Clark moved carefully, positioning himself to fight for me. I raised my hand to hold him off.

Then my father came in and he spat in my face.

Finally, she walked into my room, as carefree as that first night when she bit my hand. She had not changed. Not really.

She stood on the bed to pull down the wire on which her heart was hanging. She pulled off the cross and the garlic bulbs, laughing at me as she did so. Then she took up her own, her pumping heart -- a small thing -- as it brimmed and pumped its blood into her hand.

Her fingernails must have been sharp as glass: she opened her breast with them, running them over the purple scar. Her chest gaped, suddenly, open and bloodless. She licked her heart, once, as the blood ran over her hands, and she pushed the heart deep into her breast.

I saw her do it. Clark saw her do it. We saw her close the flesh of her breast once more. I saw the purple scar begin to fade.

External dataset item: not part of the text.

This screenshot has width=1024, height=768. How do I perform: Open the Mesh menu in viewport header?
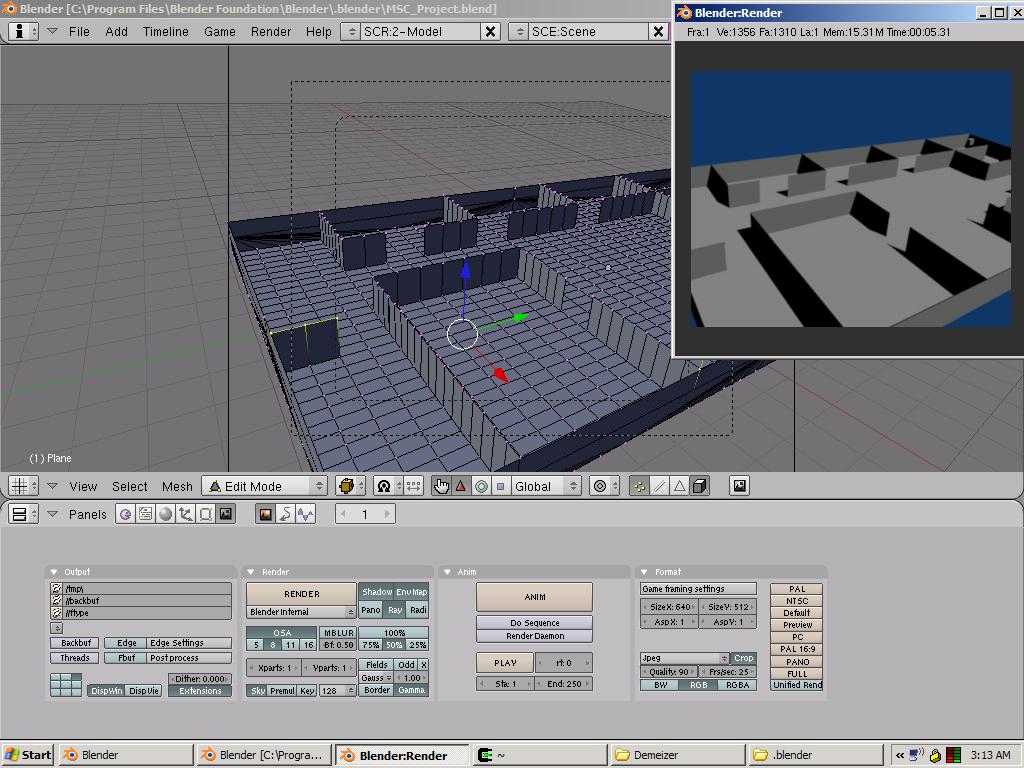point(177,486)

My father looked briefly concerned, but he put his arm around her nonetheless, and they stood, side by side, and they waited.

They told me they would marry, and the companies would indeed be joined. They told me that I would be with them on their wedding day. In an urn.

They tried to tell Clark bad things about me when he moved as though to attack them; a little truth to add savor to the dish, but mixed with many lies.

I didn't care. He didn't believe. He had seen the scars and now noted the fresh ones littering my father's skin.

Betraying his secret to those in the room, he rushed forward and bound them all before they could even take a breath.

He did not know what to do with them. I convinced him to deposit my father and Lana in a tiny stone cell beneath the castle. The others he kissed to clear their minds and let them go.

I do not think that any individual of any strength or wit is wise to threaten my life or health. Clark spent many an hour in tears of frustrated anger before we agreed on what to do with my father and Lana.

Today, my love has taken them out of their cell. My father, covered in scars, still tried to protect his young girl-bride when Clark entered their small, cold room.

The snow was falling as my love transported them, individually, to the inner courtyard, blocked from view from all but above. My father struggled and found himself carried helpless as a child in the frigid winter air. Clark deposited him on the ground before injecting him with a strong narcotic and forcing him into the kiln in the middle of the courtyard.

Then he retrieved Lana. The bitch stood there with my love, staring at me and calling my flesh to her. I struggled and fought, but eventually stumbled forward to the ground, crying out in my desire, hate and pain. She watched me, in my indignity, but she said nothing.

She did not laugh or jeer or talk. She did not sneer at me or turn away. She looked at me, though; and for a moment I saw myself reflected in her eyes.

Clark injected her and thrust her inside. I saw one snowflake land upon her white cheek, and remain there without melting.

It is melted now.

My love closed the kiln door behind her.

It must be getting hot in there. Part of me is bitter and wants to cheer and sing and bang on the side of the kiln. But instead I struggle not to weep for my love who is burning a piece of himself and a piece of me in the kiln today.

As the heat grows, the scars on my body burn. I begin to shake with the pain. I will not scream. I will not give them that satisfaction. She may still have some control over my body, but my soul and my story are my own, and they will live with me.

I tremble in pain until it passes. I look at my hand, at the base of my thumb, and find that the scar is gone.

I shall make no sound at all.

I shall think no more on this.

I shall think instead of the snowflake on her cheek.

I shall think of her hair as black as coal, her lips as red as blood, her skin, snow-white.